My Instablog posts expand on my overarching investment approach so that everyone who reads my opinions on specific stocks also has access to the general strategy behind each call. So, even though they're not usually repeated in each individual article, the strategies and tactics discussed herein apply to all of my stock calls.

I hope that my writings are a helpful resource to complement the due diligence of other investors, but my writings are never intended to replace the due diligence that each investor should do.

Here are parts 2 and 3 of these ramblings.

1. Due Diligence

"Know what you own, and know why you own it."

Peter Lynch

I typically follow and research a stock for 6-12 months before committing any capital to it (or commenting on it). My due diligence always starts with financial metrics such as PEG ratio, P/E ratio, etc.; but I tend to be most interested in forward-looking metrics and trends much more than past performance.

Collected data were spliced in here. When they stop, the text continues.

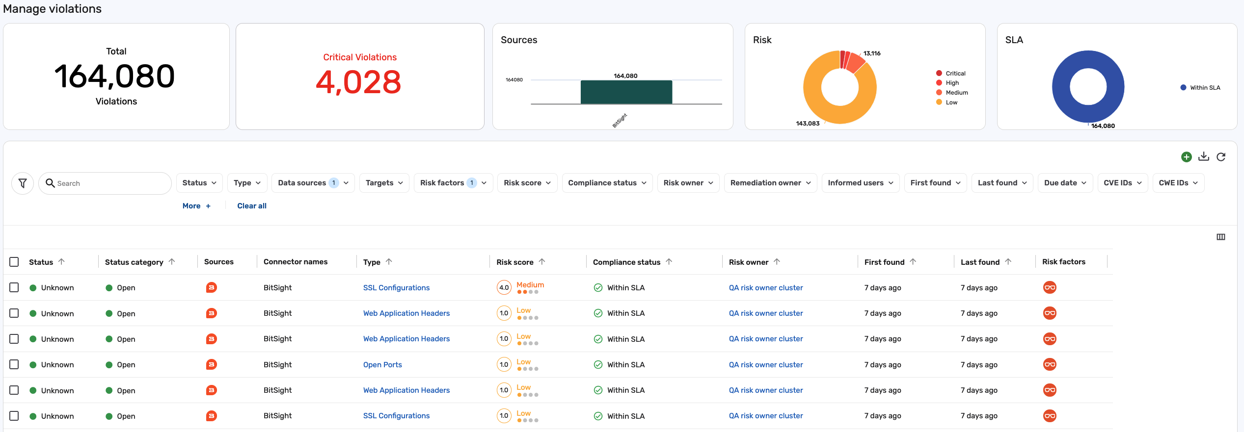Sort by Risk score arrow icon
The image size is (1244, 432).
tap(542, 262)
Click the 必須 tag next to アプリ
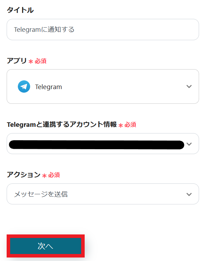This screenshot has width=212, height=261. pos(41,61)
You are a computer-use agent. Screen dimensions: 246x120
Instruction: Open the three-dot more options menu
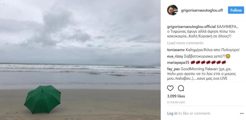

Once I conclude that the financials are acceptable, my resulting research and thesis tends to focus on the company. An analogy to clarify that point could be, if companies were cars, I would consider the performance specifications important, but I would also consider the information that one can glean from an inspection equally important.

Similarly, my experience has consistently been that my best investments most often turn out to be ones where I have particular respect for the guy (or gal) who designed or built the car. A few examples that come to mind are Steve Schwarzman of Blackstone (NYSE:BX), David Dillon of Kroger (NYSE:KR) and Tom James of Raymond James (NYSE:RJF). The latter two have retired from the CEO role and become Chairmen, so the only remaining CEO of those mentioned is Mr. Schwarzman.

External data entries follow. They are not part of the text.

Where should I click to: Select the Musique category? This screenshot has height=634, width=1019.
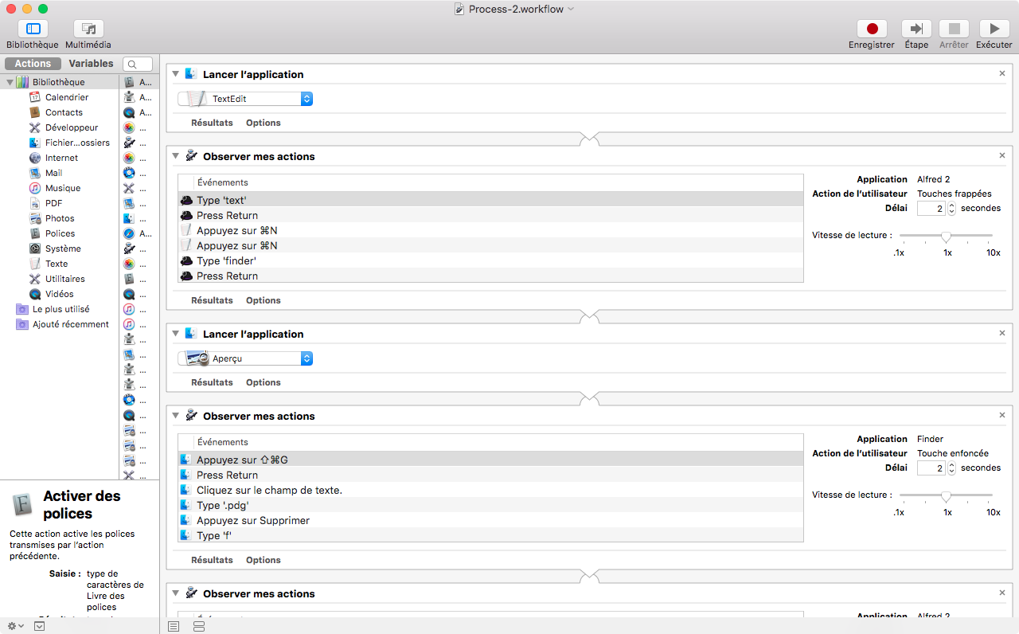(x=62, y=188)
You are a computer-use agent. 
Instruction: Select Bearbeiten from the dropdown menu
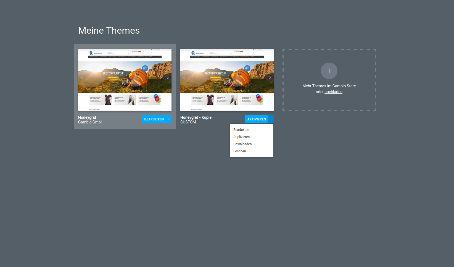[241, 130]
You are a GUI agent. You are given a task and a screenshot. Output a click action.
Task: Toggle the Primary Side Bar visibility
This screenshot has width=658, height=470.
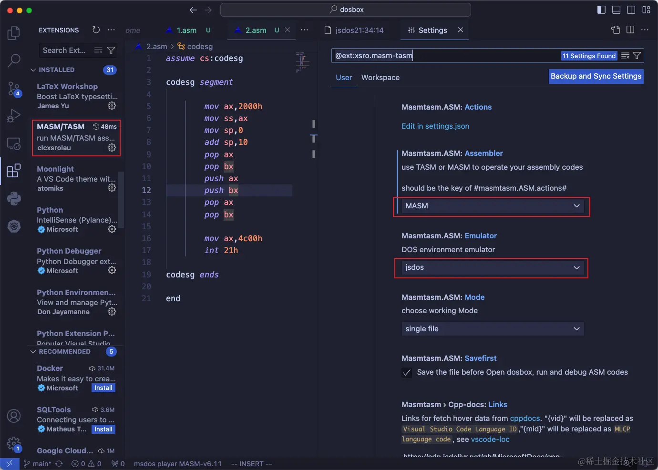pos(601,9)
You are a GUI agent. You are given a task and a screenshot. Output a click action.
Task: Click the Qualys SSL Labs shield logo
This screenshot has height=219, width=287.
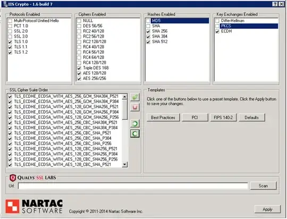13,178
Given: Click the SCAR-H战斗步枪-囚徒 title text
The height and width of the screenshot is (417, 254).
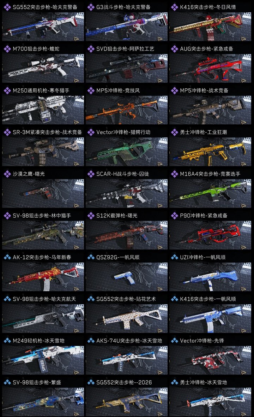Looking at the screenshot, I should 123,174.
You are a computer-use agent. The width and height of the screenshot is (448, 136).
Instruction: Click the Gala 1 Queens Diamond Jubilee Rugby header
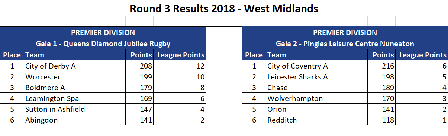pos(103,44)
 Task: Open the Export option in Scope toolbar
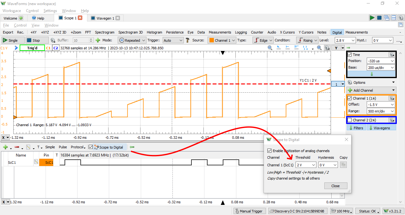(x=8, y=32)
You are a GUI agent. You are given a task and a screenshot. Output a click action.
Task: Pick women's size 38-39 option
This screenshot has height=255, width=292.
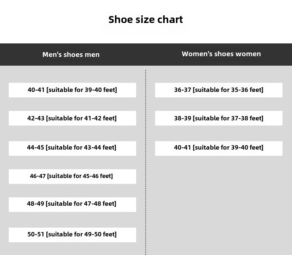[219, 118]
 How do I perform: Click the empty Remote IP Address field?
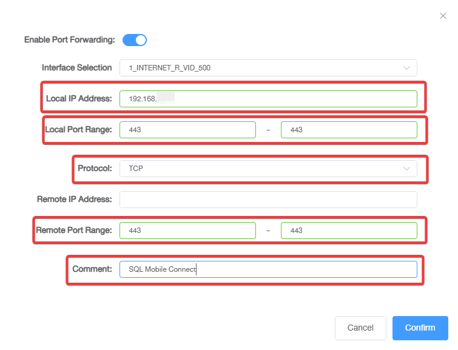268,200
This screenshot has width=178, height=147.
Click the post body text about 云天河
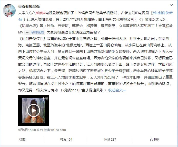click(95, 64)
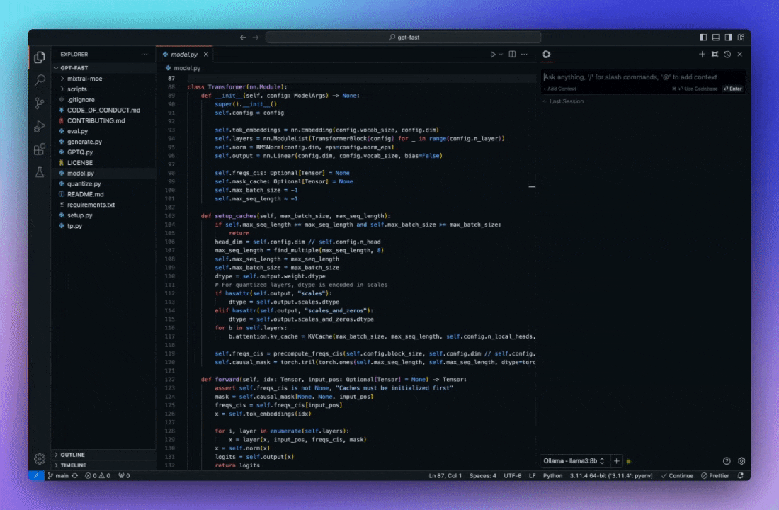The image size is (779, 510).
Task: Open the Search view in activity bar
Action: click(40, 80)
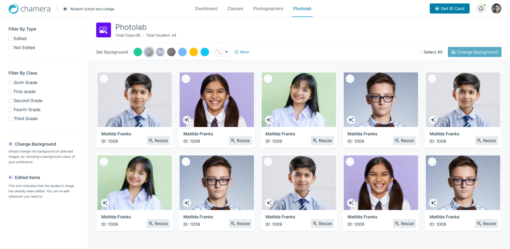This screenshot has width=510, height=249.
Task: Open the user profile avatar
Action: click(x=497, y=8)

In any case, my point is that, as a long-term investor, I tend to focus on companies more so than just stocks. The various financial metrics for each company are readily available on the main Seeking Alpha page for each company, as well as from very many other sources around the interweb, so repeating those metrics isn't really my focus.

2. Rearview Mirror Analysis

"Never look back unless you are planning to go that way."

― Henry David Thoreau

If the cliché of history repeating itself were meant literally, I'd have a pet dinosaur. It's certainly important to understand how a company got to where it is today, so I do spend considerable time learning about each company's provenance. But, when it comes to analyzing company and stock performance, I believe the value of rearview-mirror analysis is limited. Companies, markets and economies change too much and too fast for history to have excessive relevance to future stock prices.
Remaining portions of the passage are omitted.